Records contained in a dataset

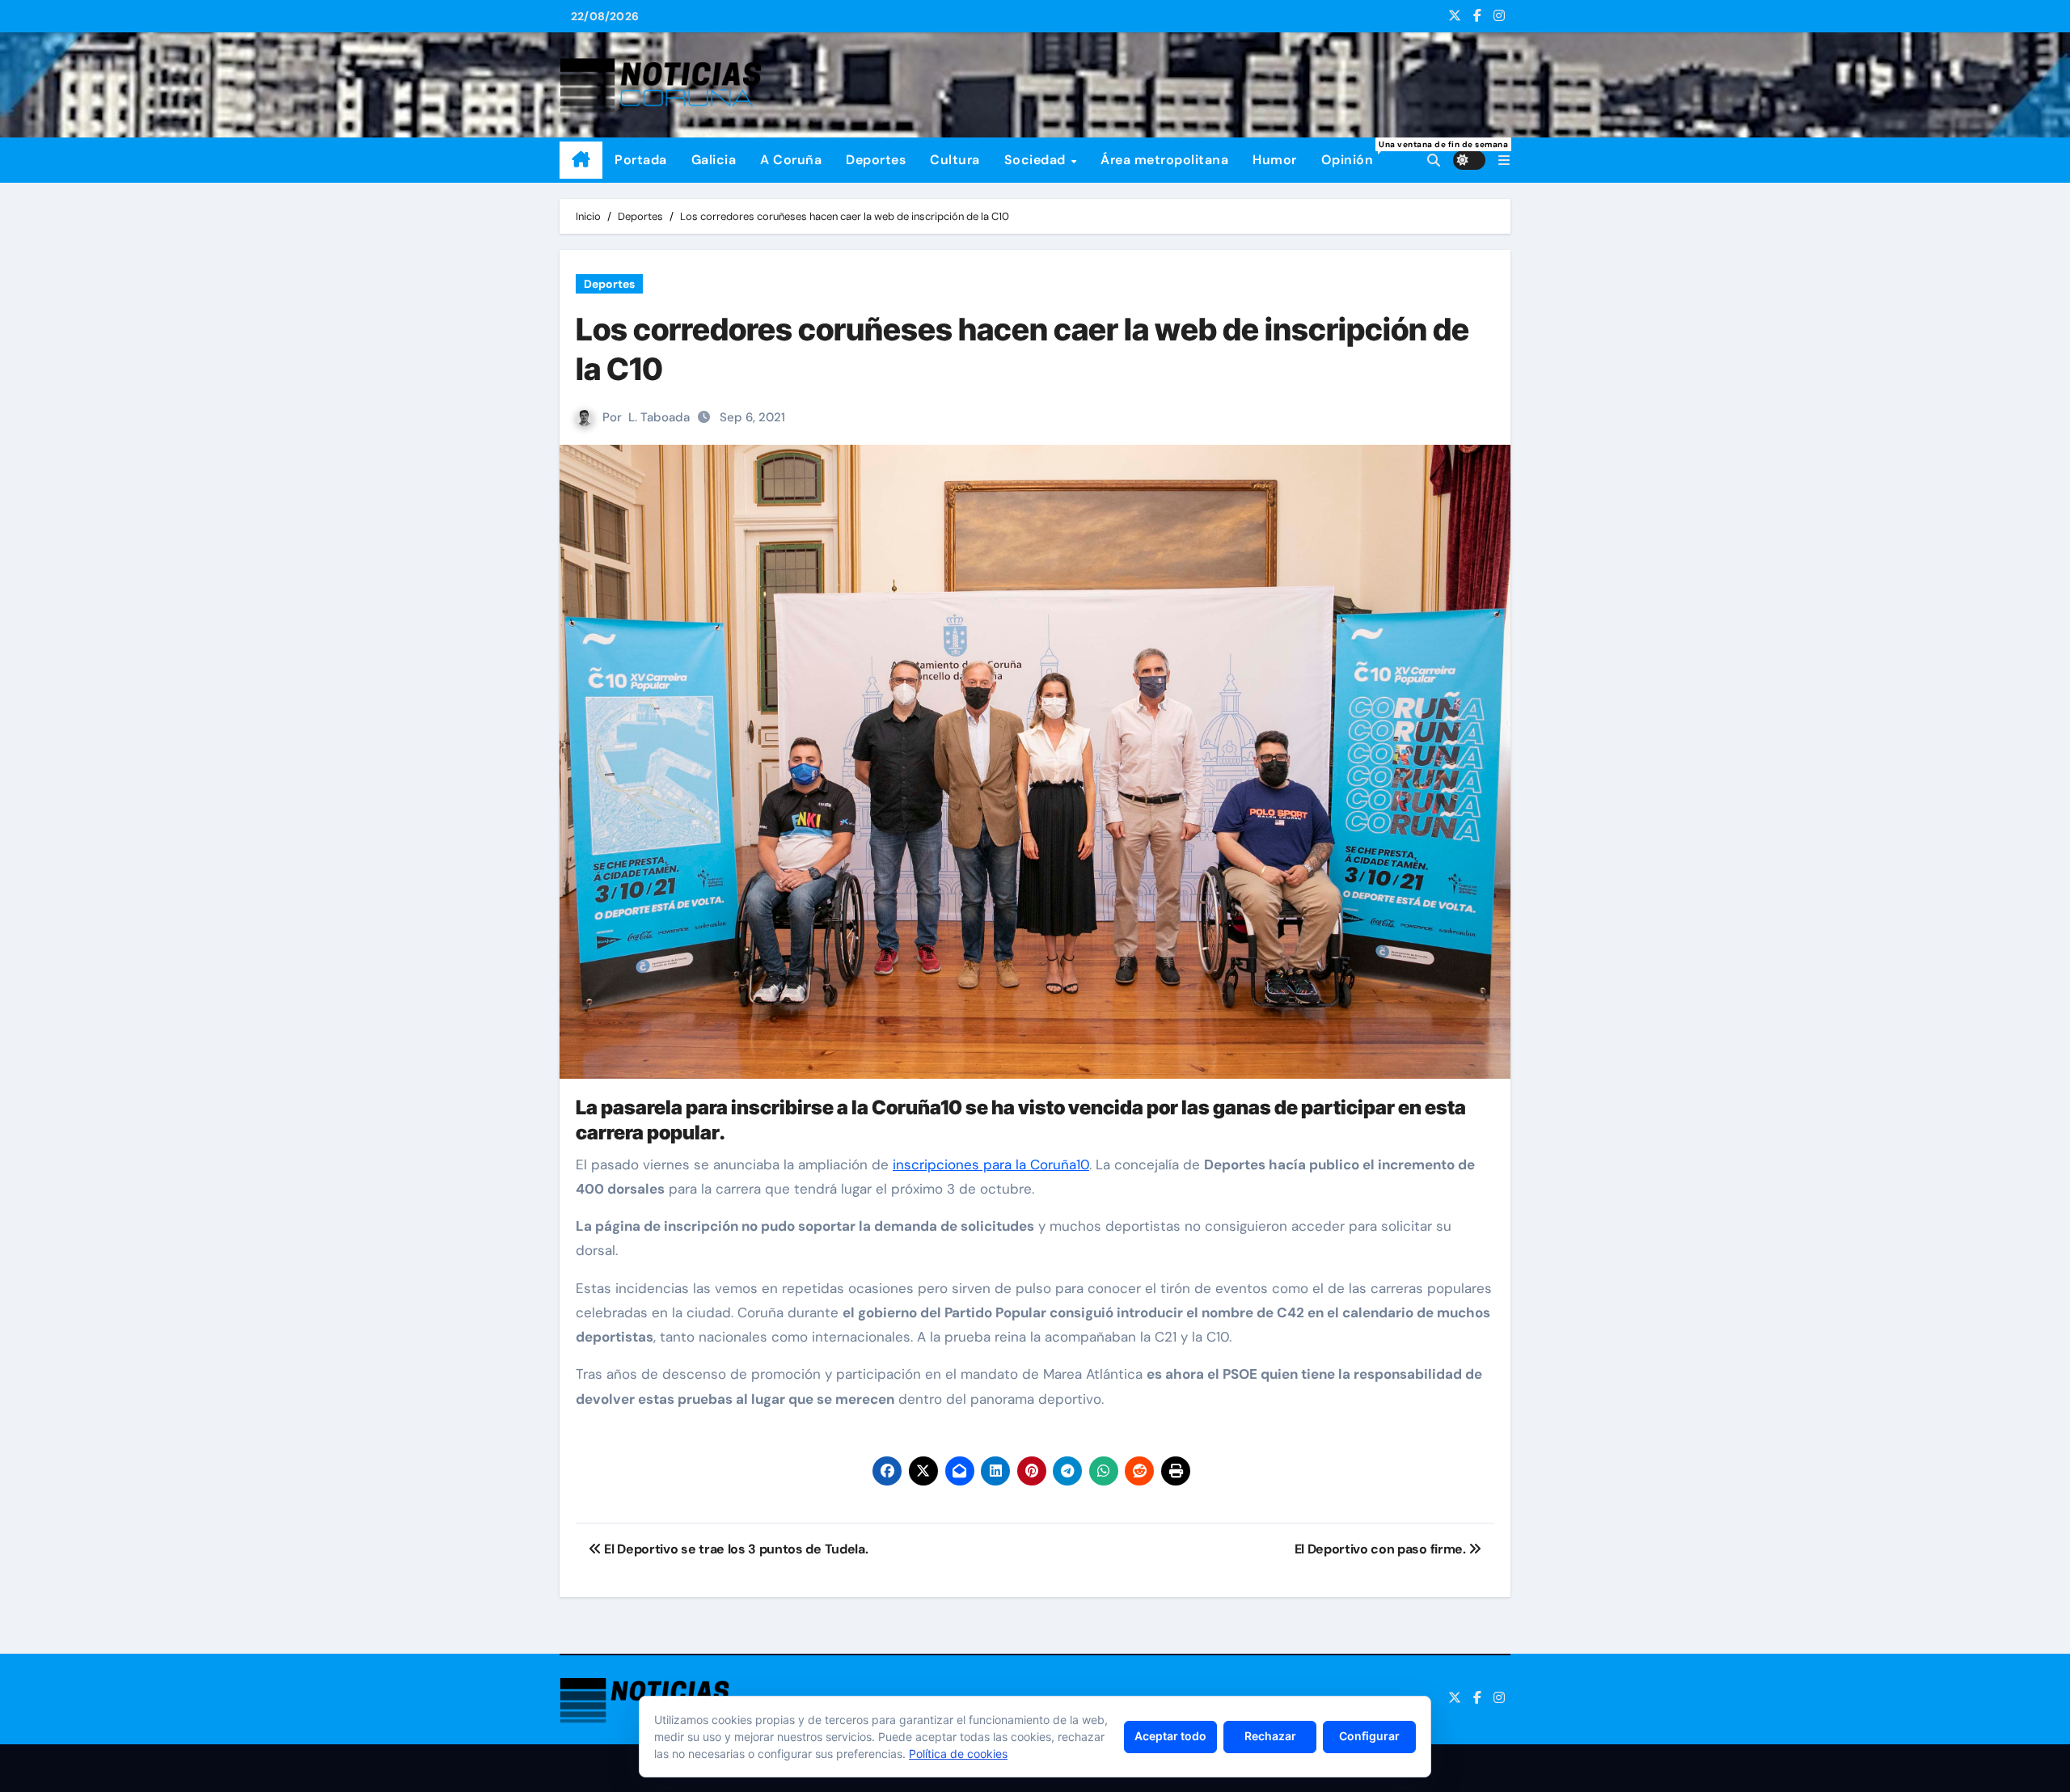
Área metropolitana (1164, 159)
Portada (641, 159)
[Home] (581, 160)
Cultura (955, 159)
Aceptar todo (1170, 1736)
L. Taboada (659, 417)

Exercise brief =
Every last line above must be reproduced as written, and no pictures belong in the copy.

Completed task =
Área metropolitana (1164, 159)
Portada (641, 159)
[Home] (581, 160)
Cultura (955, 159)
Aceptar todo (1170, 1736)
L. Taboada (659, 417)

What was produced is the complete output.